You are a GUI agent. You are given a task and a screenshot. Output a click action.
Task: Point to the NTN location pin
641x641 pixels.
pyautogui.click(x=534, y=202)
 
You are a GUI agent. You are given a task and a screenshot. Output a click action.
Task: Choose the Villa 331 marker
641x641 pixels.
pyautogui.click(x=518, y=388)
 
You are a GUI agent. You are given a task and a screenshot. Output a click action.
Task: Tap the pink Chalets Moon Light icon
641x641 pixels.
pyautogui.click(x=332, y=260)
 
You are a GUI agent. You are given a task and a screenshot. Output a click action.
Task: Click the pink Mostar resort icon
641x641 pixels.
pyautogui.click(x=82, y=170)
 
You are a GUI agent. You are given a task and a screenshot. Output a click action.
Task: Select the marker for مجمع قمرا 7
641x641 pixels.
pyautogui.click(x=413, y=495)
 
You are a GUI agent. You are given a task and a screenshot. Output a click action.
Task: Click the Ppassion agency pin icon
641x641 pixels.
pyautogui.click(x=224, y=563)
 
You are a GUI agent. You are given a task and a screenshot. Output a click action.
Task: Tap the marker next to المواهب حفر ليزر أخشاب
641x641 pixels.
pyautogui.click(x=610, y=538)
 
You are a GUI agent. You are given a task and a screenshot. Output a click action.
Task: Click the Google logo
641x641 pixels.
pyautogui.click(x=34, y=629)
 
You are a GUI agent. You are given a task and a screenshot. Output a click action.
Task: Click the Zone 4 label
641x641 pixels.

◆ INSTRUCTIONS TO FOLLOW:
Copy all of the rows above word for word.

◆ COMPLETE RESPONSE:
You are a GUI agent. You are given a task and a screenshot. Output a click action.
Task: Point to the NTN location pin
641x641 pixels.
pyautogui.click(x=534, y=202)
 
You are a GUI agent. You are given a task and a screenshot. Output a click action.
Task: Choose the Villa 331 marker
641x641 pixels.
pyautogui.click(x=518, y=388)
 
You are a GUI agent. You are given a task and a screenshot. Output a click action.
Task: Tap the pink Chalets Moon Light icon
641x641 pixels.
pyautogui.click(x=332, y=260)
 
You are a GUI agent. You are given a task and a screenshot. Output a click action.
Task: Click the pink Mostar resort icon
641x641 pixels.
pyautogui.click(x=82, y=170)
 
You are a GUI agent. You are given a task and a screenshot. Output a click action.
Task: Select the marker for مجمع قمرا 7
641x641 pixels.
pyautogui.click(x=413, y=495)
 
You are a GUI agent. You are given a task and a screenshot. Output a click action.
Task: Click the Ppassion agency pin icon
641x641 pixels.
pyautogui.click(x=224, y=563)
 
You are a GUI agent. You are given a task and a screenshot. Output a click action.
Task: Tap the marker next to المواهب حفر ليزر أخشاب
641x641 pixels.
pyautogui.click(x=610, y=538)
 
You are a GUI agent. You are given a task and a screenshot. Output a click action.
Task: Click the Google logo
641x641 pixels.
pyautogui.click(x=34, y=629)
 
You are a GUI agent. You are given a task and a screenshot. Output a click action.
Task: Click the Zone 4 label
641x641 pixels.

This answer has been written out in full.